Avant, on mélangeait les produits dans une casserole pour obtenir une sauce par réduction.

Moi, j’extrais d’abord la quintessence du produit. Ensuite, soit on l’utilise seule, soit on l’assemble avec d’autres extractions.

On cuit à basse température car pour que le produit soit bon, il faut qu’il soit cuit à 90°C maximum. Au delà, ça tue le produit.

Puis on extrait, c’est à dire qu’on retire l’eau. Parce qu’on s’est rendus compte que l’eau gèle avant les matières solides.

C’est la cryo-extraction, c’est à dire l’extraction par le froid.

La technique existe depuis les années 1920, c’est celle du lait condensé, entre autres. Je l’ai adaptée. »

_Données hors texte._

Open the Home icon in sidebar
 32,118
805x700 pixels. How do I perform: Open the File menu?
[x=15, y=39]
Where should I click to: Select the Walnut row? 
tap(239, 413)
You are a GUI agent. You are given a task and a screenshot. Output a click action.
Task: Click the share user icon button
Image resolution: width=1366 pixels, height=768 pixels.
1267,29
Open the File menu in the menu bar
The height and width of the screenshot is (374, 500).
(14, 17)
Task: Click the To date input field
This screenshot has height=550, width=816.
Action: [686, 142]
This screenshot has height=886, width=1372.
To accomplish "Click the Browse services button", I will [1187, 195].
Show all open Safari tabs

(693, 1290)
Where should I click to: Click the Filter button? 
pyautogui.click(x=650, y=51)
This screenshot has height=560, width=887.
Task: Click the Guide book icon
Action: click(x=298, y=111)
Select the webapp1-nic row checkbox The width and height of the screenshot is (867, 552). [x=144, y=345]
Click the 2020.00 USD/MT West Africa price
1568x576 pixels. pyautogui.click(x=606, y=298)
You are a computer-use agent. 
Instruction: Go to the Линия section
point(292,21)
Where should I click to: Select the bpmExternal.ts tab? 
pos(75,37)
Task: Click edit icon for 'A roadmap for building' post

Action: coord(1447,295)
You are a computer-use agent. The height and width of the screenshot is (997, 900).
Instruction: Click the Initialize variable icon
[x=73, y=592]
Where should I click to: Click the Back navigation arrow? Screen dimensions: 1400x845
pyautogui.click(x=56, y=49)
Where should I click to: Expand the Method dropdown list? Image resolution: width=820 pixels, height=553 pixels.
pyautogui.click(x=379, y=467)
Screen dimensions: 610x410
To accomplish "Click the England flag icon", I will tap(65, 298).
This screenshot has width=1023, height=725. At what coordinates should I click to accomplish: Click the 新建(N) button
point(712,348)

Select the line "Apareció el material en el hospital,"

(Pardon si l’explication n’est pas tout à fait juste, c’est seulement ce que j’ai en mémoire, je n’ai rien noté. Mais c’était passionnant)

Surprenant début de repas
Gelée de camomille…et de l’huitre en cube?

Ce dîner du 30 janvier était incontestablement du niveau d’un trois étoiles.

Sur 11 plats dont 2 desserts, sans compter les accompagnements, le pré-dessert et les mignardises, j’ai retrouvé l’excellence de la cuisine de Yannick Alléno. Citadin, sophistiqué, élégant: le plus parisien des chefs.

Il y avait certes un côté pas tout à fait abouti dans quelques rares plats, mais qui est une constante dans tout ce qui est créatif et nouveau. Cela rend l’expérience encore plus fascinante.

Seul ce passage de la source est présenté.